## Task instructions
Only the line containing "The height and width of the screenshot is (618, 1160)." and the lines after it, through the end of the data below, are to be returned, each exactly as it stands.

(Saved entries)
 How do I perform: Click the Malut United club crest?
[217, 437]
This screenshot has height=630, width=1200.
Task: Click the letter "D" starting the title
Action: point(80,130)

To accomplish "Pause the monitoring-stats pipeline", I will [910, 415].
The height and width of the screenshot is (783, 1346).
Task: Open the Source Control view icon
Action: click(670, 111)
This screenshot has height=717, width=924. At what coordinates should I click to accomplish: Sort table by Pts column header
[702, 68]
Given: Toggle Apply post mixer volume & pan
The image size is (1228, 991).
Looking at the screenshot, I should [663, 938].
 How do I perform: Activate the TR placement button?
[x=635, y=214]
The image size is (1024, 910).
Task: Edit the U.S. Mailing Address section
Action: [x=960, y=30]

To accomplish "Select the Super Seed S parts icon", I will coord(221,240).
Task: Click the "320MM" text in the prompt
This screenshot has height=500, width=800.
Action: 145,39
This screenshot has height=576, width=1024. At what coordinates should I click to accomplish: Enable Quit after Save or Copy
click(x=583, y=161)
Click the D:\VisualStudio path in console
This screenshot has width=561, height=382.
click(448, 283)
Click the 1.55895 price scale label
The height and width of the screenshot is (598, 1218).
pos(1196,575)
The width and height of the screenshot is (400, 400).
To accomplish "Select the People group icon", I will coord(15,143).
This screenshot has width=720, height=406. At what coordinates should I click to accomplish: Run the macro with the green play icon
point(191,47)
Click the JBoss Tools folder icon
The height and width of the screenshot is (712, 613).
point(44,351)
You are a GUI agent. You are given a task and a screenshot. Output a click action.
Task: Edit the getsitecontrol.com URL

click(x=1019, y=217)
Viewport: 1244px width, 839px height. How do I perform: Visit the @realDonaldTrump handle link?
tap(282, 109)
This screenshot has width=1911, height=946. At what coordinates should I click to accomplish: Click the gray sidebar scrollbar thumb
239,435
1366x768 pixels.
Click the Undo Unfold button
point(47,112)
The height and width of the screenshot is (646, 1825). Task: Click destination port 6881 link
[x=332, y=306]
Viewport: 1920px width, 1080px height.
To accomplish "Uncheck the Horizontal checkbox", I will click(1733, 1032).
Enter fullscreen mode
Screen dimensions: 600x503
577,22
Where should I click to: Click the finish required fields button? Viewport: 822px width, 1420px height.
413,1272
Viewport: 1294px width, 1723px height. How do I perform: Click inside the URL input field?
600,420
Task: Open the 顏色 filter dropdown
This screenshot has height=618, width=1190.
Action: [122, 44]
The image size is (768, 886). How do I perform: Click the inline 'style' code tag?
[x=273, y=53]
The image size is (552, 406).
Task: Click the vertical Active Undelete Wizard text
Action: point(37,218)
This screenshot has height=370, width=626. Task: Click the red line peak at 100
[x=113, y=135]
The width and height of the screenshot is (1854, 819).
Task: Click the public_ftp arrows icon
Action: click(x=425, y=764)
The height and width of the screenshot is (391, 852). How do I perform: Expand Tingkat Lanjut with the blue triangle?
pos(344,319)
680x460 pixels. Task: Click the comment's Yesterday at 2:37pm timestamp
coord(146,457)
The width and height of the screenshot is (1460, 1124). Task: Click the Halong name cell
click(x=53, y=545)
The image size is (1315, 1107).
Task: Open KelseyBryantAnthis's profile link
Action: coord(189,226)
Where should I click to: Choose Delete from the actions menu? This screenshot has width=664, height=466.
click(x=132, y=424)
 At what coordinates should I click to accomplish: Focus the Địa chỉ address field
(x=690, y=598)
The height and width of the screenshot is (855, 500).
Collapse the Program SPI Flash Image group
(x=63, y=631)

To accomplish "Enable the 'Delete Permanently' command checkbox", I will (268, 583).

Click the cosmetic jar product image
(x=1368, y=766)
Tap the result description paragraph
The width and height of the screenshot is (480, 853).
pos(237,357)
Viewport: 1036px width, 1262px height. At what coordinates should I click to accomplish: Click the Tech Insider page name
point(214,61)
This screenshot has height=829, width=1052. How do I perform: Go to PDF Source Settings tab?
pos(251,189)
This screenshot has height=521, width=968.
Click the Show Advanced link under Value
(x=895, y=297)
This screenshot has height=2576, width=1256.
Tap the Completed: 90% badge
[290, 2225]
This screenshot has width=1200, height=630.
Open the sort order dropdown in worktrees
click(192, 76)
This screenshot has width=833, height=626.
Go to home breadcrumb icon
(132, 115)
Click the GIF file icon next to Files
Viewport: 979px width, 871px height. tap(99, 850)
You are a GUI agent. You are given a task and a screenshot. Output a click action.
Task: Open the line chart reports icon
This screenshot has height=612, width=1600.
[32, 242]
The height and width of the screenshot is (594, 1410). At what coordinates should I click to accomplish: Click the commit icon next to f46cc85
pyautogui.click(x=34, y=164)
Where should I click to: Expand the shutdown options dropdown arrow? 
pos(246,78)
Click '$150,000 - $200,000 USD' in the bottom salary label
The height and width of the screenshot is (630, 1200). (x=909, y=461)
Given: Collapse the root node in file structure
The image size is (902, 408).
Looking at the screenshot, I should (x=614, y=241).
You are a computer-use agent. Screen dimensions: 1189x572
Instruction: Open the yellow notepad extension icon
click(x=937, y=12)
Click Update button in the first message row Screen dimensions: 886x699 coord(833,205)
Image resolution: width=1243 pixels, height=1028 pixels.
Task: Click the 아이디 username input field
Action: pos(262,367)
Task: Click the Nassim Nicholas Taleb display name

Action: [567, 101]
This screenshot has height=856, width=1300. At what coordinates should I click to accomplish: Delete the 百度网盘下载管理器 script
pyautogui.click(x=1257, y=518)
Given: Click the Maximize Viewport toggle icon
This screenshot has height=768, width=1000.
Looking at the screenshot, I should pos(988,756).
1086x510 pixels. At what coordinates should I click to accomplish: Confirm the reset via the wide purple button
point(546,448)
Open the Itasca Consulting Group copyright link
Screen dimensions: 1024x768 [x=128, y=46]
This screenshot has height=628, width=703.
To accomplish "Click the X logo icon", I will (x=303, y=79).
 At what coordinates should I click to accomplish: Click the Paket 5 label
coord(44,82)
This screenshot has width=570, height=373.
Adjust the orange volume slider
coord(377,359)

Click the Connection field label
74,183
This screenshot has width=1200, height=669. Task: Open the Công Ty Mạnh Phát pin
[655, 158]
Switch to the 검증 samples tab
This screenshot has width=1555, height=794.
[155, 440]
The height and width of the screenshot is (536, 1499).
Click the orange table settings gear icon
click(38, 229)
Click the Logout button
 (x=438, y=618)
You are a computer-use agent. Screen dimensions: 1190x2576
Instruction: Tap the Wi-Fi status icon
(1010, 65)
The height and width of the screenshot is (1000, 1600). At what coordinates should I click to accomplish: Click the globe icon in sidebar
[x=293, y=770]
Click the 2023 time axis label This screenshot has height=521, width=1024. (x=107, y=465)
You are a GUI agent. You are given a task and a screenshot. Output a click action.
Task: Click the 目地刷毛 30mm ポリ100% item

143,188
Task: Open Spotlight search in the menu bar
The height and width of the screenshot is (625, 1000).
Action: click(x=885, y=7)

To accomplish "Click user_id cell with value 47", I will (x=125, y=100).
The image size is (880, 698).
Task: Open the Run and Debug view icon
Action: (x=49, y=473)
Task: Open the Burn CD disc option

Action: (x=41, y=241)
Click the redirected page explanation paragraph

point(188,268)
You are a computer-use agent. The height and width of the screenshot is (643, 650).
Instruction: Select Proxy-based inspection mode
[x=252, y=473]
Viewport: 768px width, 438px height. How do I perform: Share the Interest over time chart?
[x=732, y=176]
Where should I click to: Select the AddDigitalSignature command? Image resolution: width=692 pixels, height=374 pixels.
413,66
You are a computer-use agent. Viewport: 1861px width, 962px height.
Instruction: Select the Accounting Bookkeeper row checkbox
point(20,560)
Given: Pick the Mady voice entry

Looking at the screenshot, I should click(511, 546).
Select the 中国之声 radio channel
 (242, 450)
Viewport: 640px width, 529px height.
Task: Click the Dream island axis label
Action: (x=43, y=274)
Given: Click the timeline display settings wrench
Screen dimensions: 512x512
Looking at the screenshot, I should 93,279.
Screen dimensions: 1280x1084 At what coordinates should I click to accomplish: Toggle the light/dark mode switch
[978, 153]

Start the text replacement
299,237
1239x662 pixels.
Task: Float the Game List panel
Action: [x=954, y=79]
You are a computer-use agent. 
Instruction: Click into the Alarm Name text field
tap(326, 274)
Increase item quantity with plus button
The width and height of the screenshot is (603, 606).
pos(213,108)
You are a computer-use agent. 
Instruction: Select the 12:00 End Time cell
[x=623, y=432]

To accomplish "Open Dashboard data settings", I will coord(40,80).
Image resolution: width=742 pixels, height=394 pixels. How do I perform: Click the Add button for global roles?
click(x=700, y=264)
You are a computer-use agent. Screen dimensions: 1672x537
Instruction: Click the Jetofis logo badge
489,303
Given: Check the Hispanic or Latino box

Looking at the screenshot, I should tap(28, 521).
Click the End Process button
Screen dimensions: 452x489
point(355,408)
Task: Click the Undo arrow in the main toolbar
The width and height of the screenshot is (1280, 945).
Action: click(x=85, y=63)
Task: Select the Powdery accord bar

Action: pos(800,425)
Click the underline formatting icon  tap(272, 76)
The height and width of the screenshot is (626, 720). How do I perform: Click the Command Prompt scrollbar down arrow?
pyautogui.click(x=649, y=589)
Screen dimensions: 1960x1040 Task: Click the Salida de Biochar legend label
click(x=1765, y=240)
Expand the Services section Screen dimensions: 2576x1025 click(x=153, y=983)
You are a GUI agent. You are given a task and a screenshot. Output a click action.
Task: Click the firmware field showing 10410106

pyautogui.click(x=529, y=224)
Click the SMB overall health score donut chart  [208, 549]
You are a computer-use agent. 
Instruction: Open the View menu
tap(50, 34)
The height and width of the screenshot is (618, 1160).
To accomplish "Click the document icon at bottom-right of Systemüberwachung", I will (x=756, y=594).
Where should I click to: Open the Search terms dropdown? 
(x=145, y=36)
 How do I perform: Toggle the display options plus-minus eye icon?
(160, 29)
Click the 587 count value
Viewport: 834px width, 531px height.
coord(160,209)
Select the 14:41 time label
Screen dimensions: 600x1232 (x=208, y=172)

## Result
The height and width of the screenshot is (618, 1160).
To accomplish "Click the document icon at bottom-right of Systemüberwachung", I will (x=756, y=594).
Where should I click to: Open the Search terms dropdown? 
(x=145, y=36)
 How do I perform: Toggle the display options plus-minus eye icon?
(160, 29)
Click the 587 count value
Viewport: 834px width, 531px height.
coord(160,209)
Select the 14:41 time label
Screen dimensions: 600x1232 (x=208, y=172)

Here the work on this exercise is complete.